Want Desired AI Output
Try Politeness
( Like that will &^% work)
Ever tried being polite to an AI? It’s like asking a puppy not to be excited about everything – theoretically possible, but against their fundamental nature. Let’s explore why saying “please” to an AI is about as effective as using a tea strainer to catch a whale.
Picture this: You’re trying to be courteous. “Could you please provide a brief summary?” Seems reasonable, right? Three hundred words later, you’re wondering if AI has a different definition of “brief” stored somewhere in its vast knowledge base.
The truth is, politeness with AI is like using interpretive dance to order coffee – unnecessarily complicated and likely to result in confusion.
Your mother taught you manners, but she never had to deal with an AI that treats “Could you possibly…” as an invitation to explore every possible interpretation of your request across multiple parallel universes.
Here’s what actually happens when you’re polite to AI:
“Would you mind explaining…”
– AI: cracks knuckles “Time for a dissertation!”
– You: “No, just the basics…”
– AI: “Let me explain why I’m explaining…”
– You: contemplates career change
It started with frustration. Someone (probably after their third coffee and fifth attempt at getting a straight answer) finally snapped and typed: “Just. Give. Me. The. Answer.”
And surprisingly… it worked.
It turns out AI responds to directness like a GPS responds to clear coordinates – with significantly less “recalculating” and more actual direction.
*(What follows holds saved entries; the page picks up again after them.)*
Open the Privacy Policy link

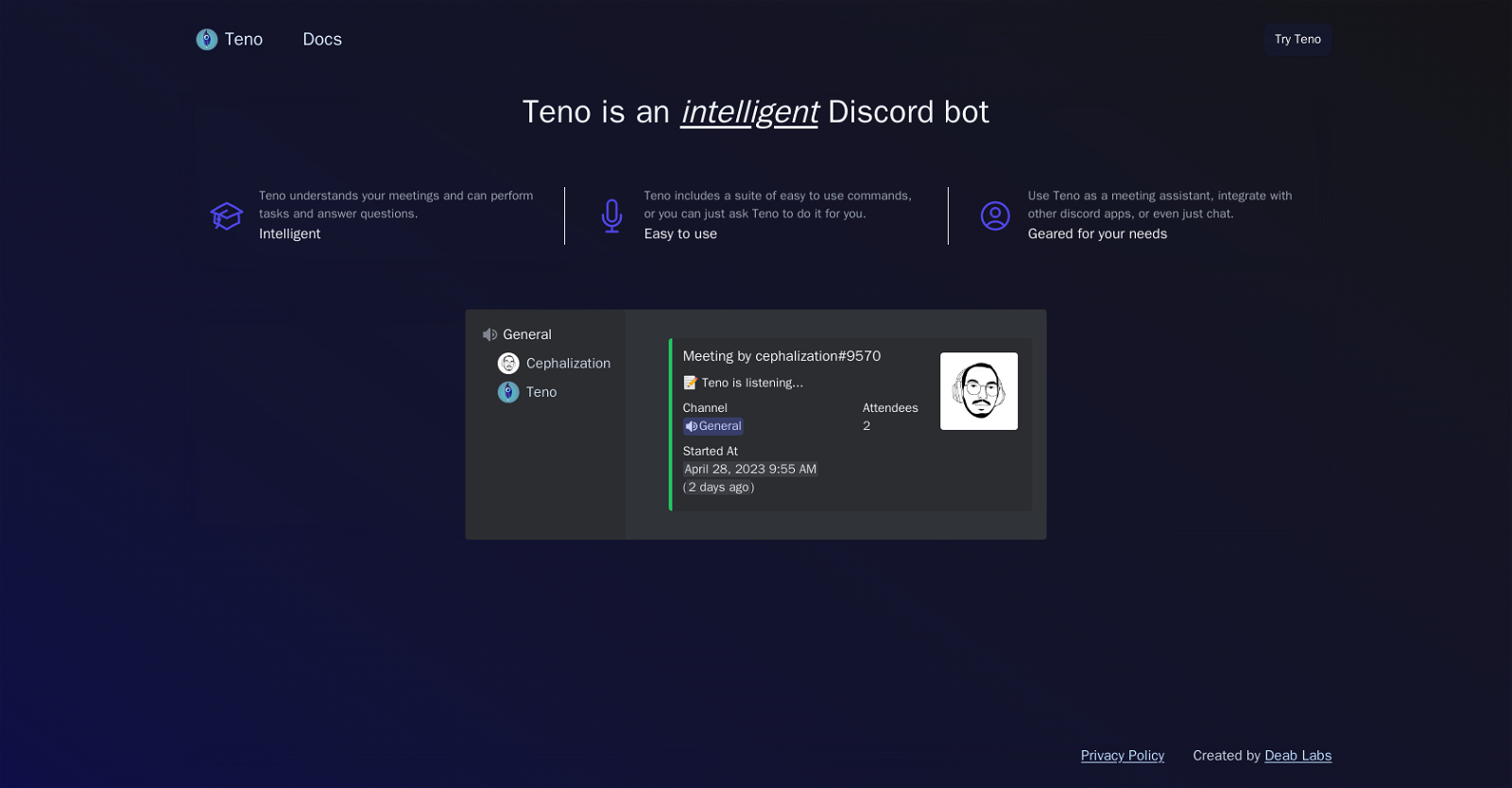[1123, 756]
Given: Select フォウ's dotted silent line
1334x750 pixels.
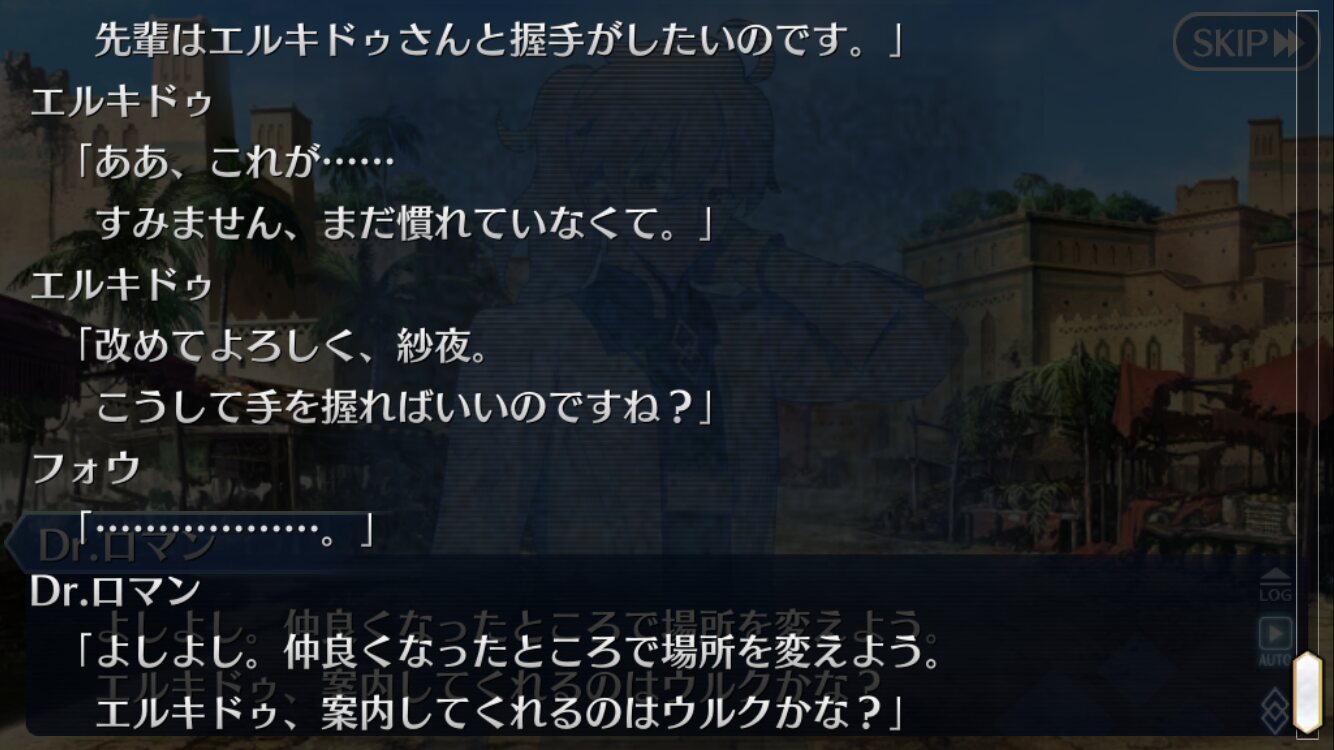Looking at the screenshot, I should [x=225, y=530].
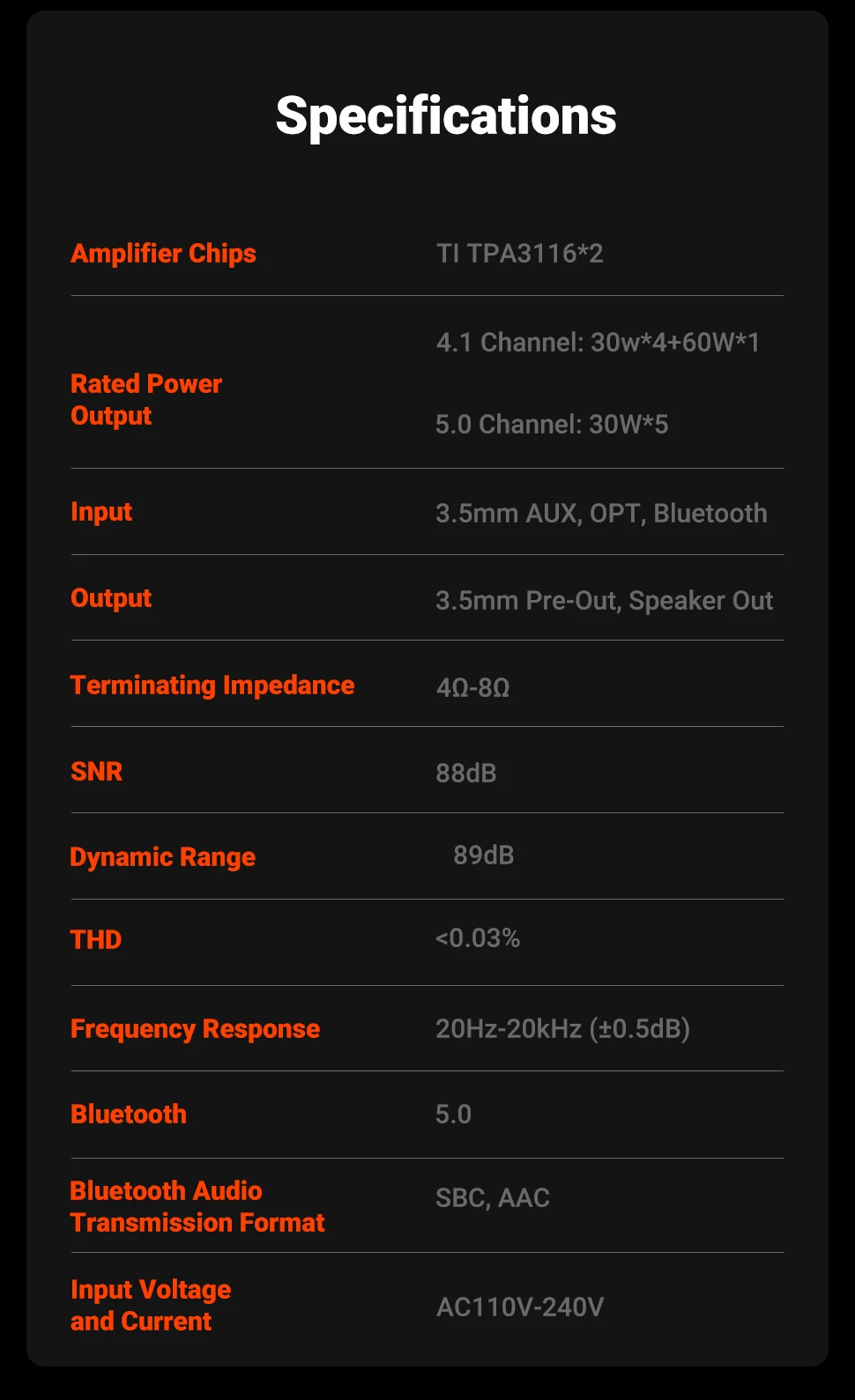
Task: Click the THD <0.03% value
Action: tap(478, 938)
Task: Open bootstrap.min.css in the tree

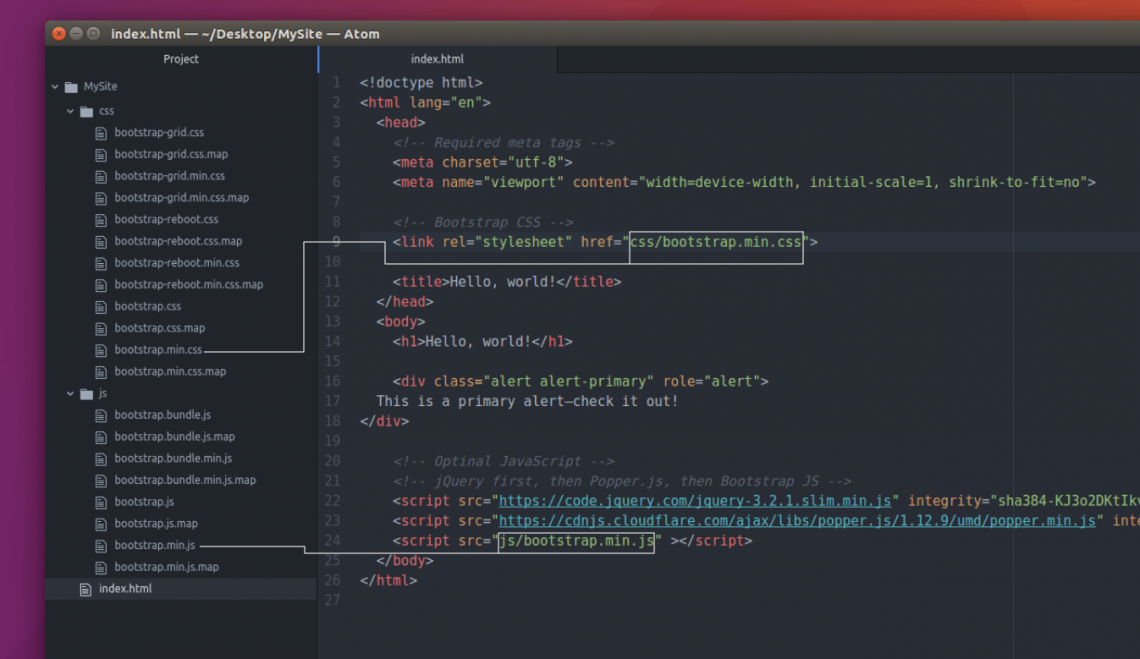Action: pyautogui.click(x=158, y=350)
Through extensive research (read: countless frustrated users hitting their keyboards), we’ve discovered some universal constants:
Polite Request: “Could you please explain what photosynthesis is?”
Result: A 17-paragraph journey through the history of botanical studies, three tangents about chlorophyll, and somehow, a recipe for green smoothies.
Extra Polite Request: “If it wouldn’t be too much trouble, could you kindly provide a quick overview of the Roman Empire?”
Result: A 50,000-word dissertation spanning the entire history of human civilization, three alternative history scenarios, and a detailed analysis of every Roman-inspired pizza topping.
Extremely Polite Request: “I apologize for the interruption, but if you have a moment, would you mind sharing a brief fact about cats?”
Result: A comprehensive encyclopedia of all feline species, their evolutionary history, and an inexplicable tangent about Egyptian mythology.
Direct Command: “Define photosynthesis in one sentence.”
Result: Actually one sentence. Miracles do happen.
Our AI friends each have their own special way of misinterpreting politeness:
– Captain Verbose (Gemini): Treats “please” as an invitation to write a novel
– Sir Redundant III (ChatGPT): Politely repeats the same thing in seven different ways
– Professor Perhaps (Grok): Responds to courtesy with qualified certainties about uncertainties
– Mr. Starts & Stops (Claude): Takes “if you don’t mind” literally and stops to check if you mind
– Corporal Chameleon (LLaMA): Adapts to match your politeness until you forget what you asked for
Think of it like training a virtual pet that has a PhD in overthinking:
– “Please” = “Please elaborate endlessly”
– “Could you” = “Would you like to explore every possibility?”
– “If you don’t mind” = “Please mind. Mind a lot.”
Should we feel bad about being direct with AI? Let’s consider:
– AI doesn’t have feelings to hurt
– AI won’t tell its robot friends about your rudeness
– AI won’t passive-aggressively post about you on RoboBook
Though there is something slightly concerning about how naturally we adapt to shouting at our digital assistants. Let’s just hope we don’t accidentally use the same tone with the barista.
Sometimes, expressing frustration actually helps:
– “What are you doing?” = Signal to simplify
– “That’s not what I asked!” = Redirect to actual question
– “Just stop.” = Universal reset button
It’s like having a safe word with your AI, except the safe word is usually some variation of “Oh for heaven’s sake!”
1. Be Direct: Skip the pleasantries. Your AI won’t be offended, and your blood pressure will thank you.
2. Use Clear Commands: Think of it like programming, but with more sighing.
3. Save Your Manners: Keep them for humans who can appreciate them (and who might actually bring you coffee).
4. Remember: It’s not rude if it’s efficient. Think of it as speaking AI’s native language – Binary with a dash of exasperation.
Final Thought: In the end, speaking AI is like training an overexcited puppy. Be firm, be clear, and remember—it’s not rudeness; it’s efficiency. And could help to keep that blood pressure under control.
This article came about after a particularly frustrating attempt to get Mr. Starts & Stops to give a complete rewrite without stopping. Guess how that worked?
Unfortunately, the Wizard’s response is NSFW or mixed company or even dogs.